» **ASSIGNMENT**:
Please transcribe the data exactly as shown, skipping the images.

» **INPUT FOR THIS TASK**:
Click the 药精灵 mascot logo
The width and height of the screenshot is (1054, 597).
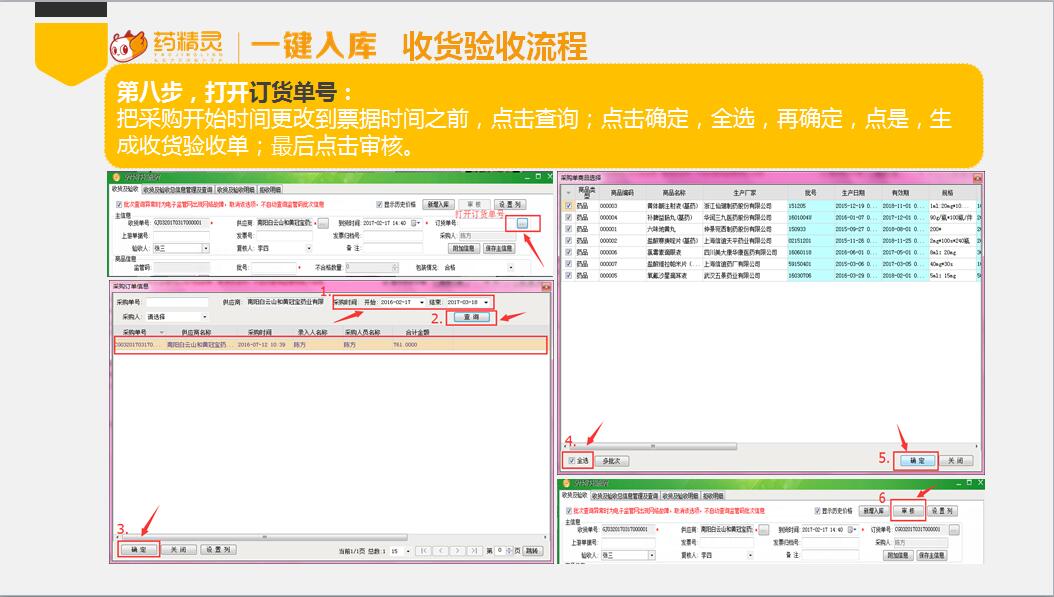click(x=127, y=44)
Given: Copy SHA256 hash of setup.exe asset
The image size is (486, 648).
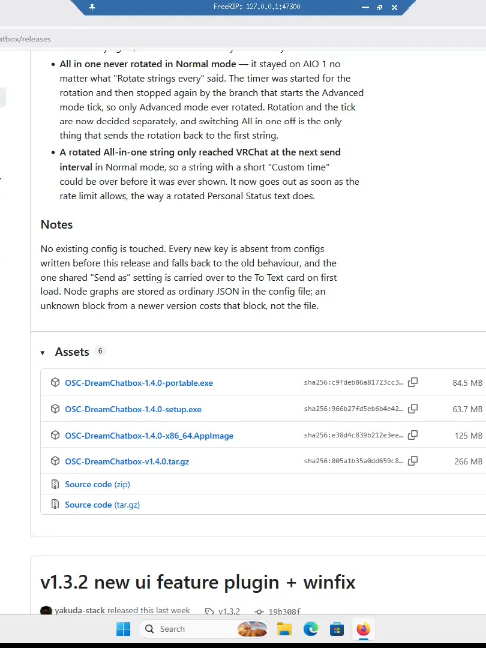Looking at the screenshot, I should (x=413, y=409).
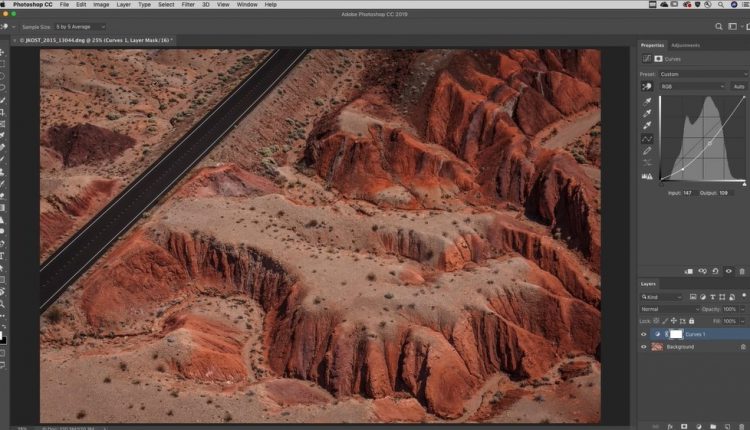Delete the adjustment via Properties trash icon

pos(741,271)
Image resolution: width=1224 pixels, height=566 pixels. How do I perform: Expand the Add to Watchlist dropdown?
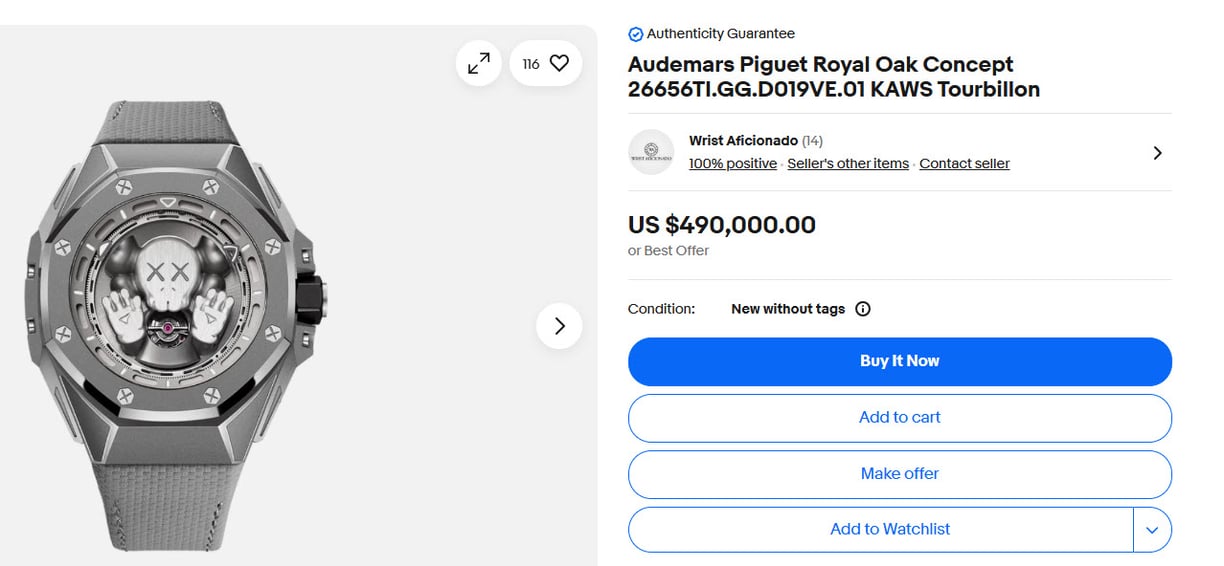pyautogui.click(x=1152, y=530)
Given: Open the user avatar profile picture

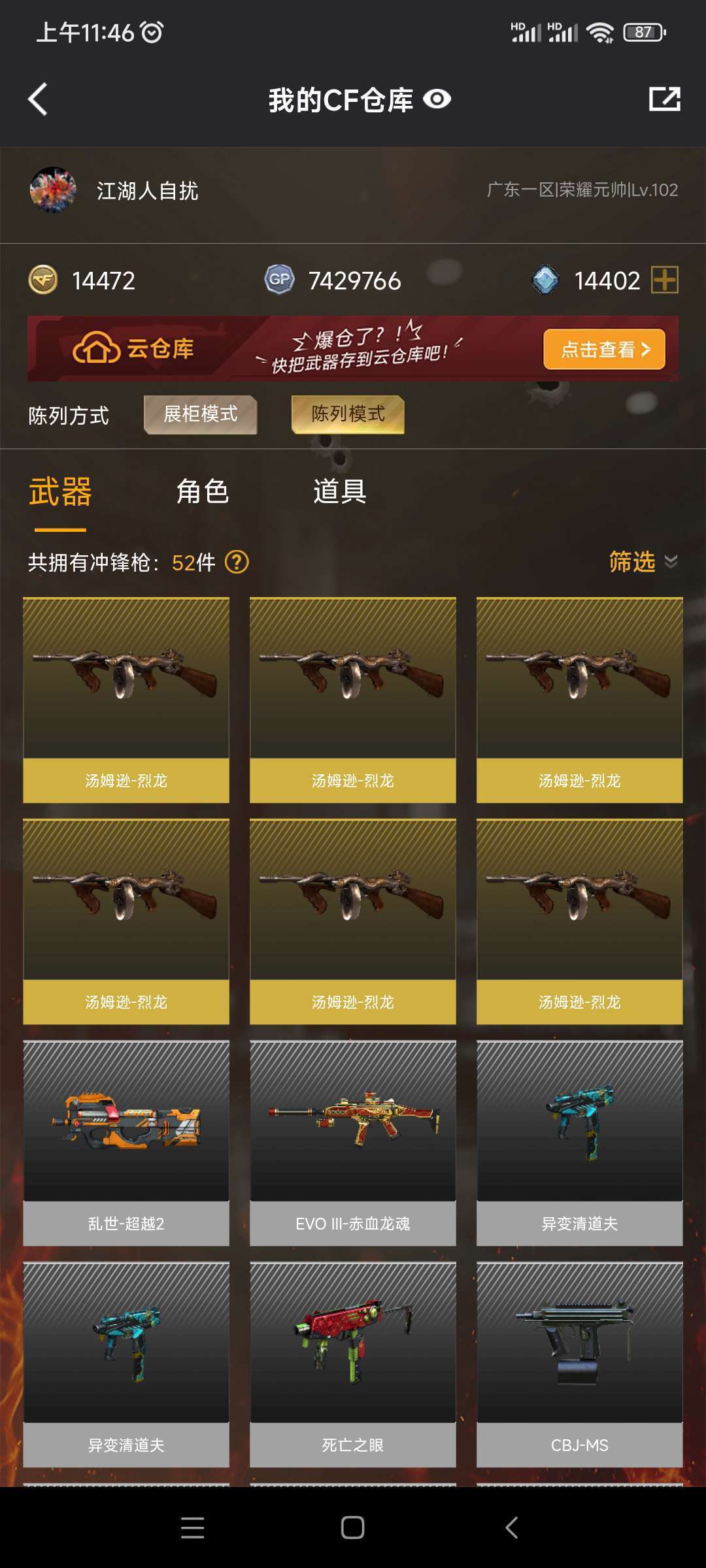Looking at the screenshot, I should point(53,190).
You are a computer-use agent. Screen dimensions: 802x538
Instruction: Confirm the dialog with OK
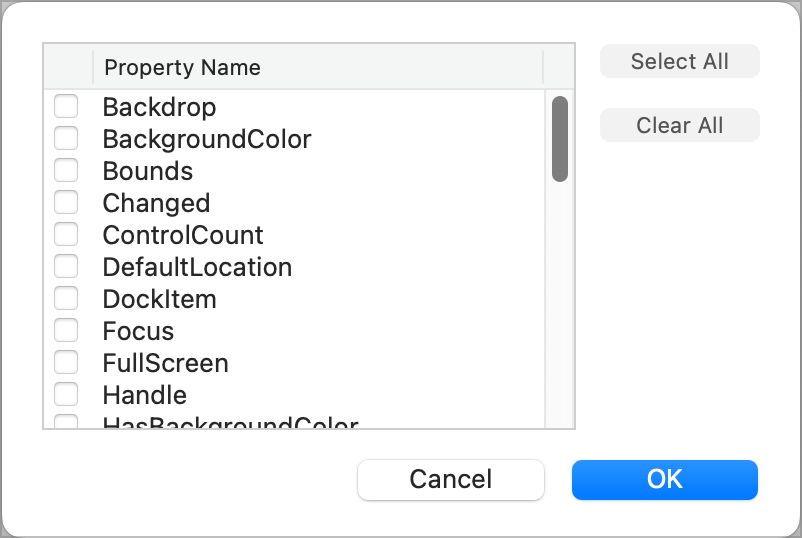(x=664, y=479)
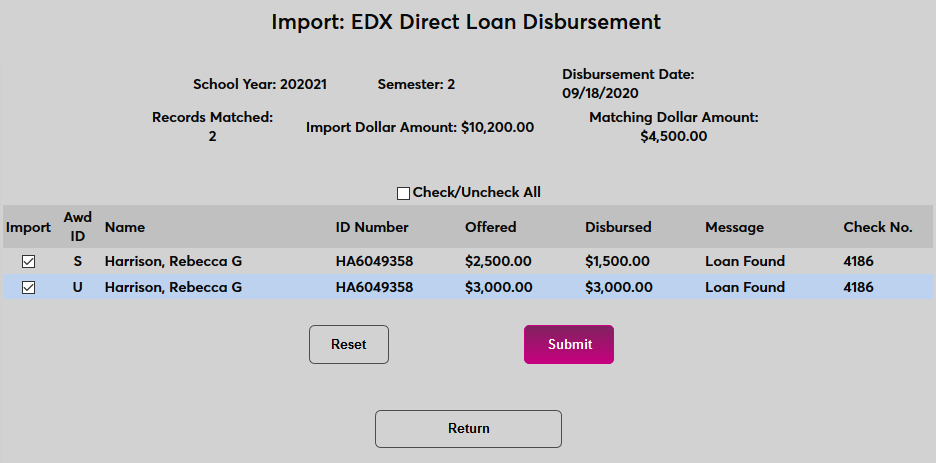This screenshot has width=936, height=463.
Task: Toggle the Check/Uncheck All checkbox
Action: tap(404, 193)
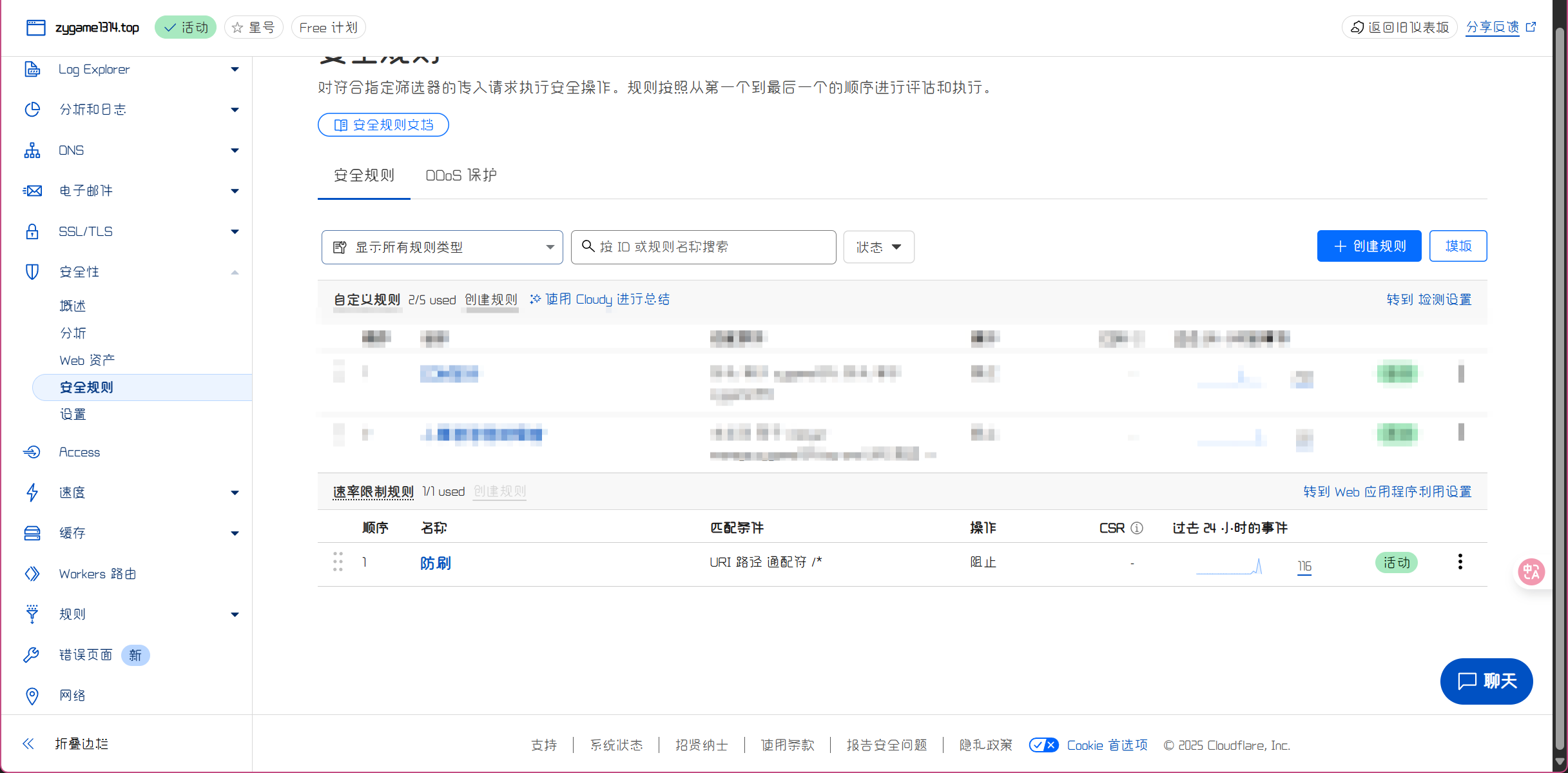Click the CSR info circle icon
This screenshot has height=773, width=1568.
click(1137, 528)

» **TASK RESULT**:
Click the 药精灵 mascot logo
The width and height of the screenshot is (1054, 597).
click(x=127, y=44)
Given: Copy SHA256 hash of setup.exe asset
The image size is (486, 648).
Looking at the screenshot, I should (x=413, y=409).
Delete the adjustment via Properties trash icon

pos(741,271)
Image resolution: width=1224 pixels, height=566 pixels. How do I perform: Expand the Add to Watchlist dropdown?
pyautogui.click(x=1152, y=530)
Given: Open the user avatar profile picture

Looking at the screenshot, I should point(53,190).
You are a computer-use agent. Screen dimensions: 802x538
Instruction: Confirm the dialog with OK
(x=664, y=479)
This screenshot has width=936, height=463.
Task: Toggle the Check/Uncheck All checkbox
Action: tap(404, 193)
Click the CSR info circle icon
This screenshot has height=773, width=1568.
click(1137, 528)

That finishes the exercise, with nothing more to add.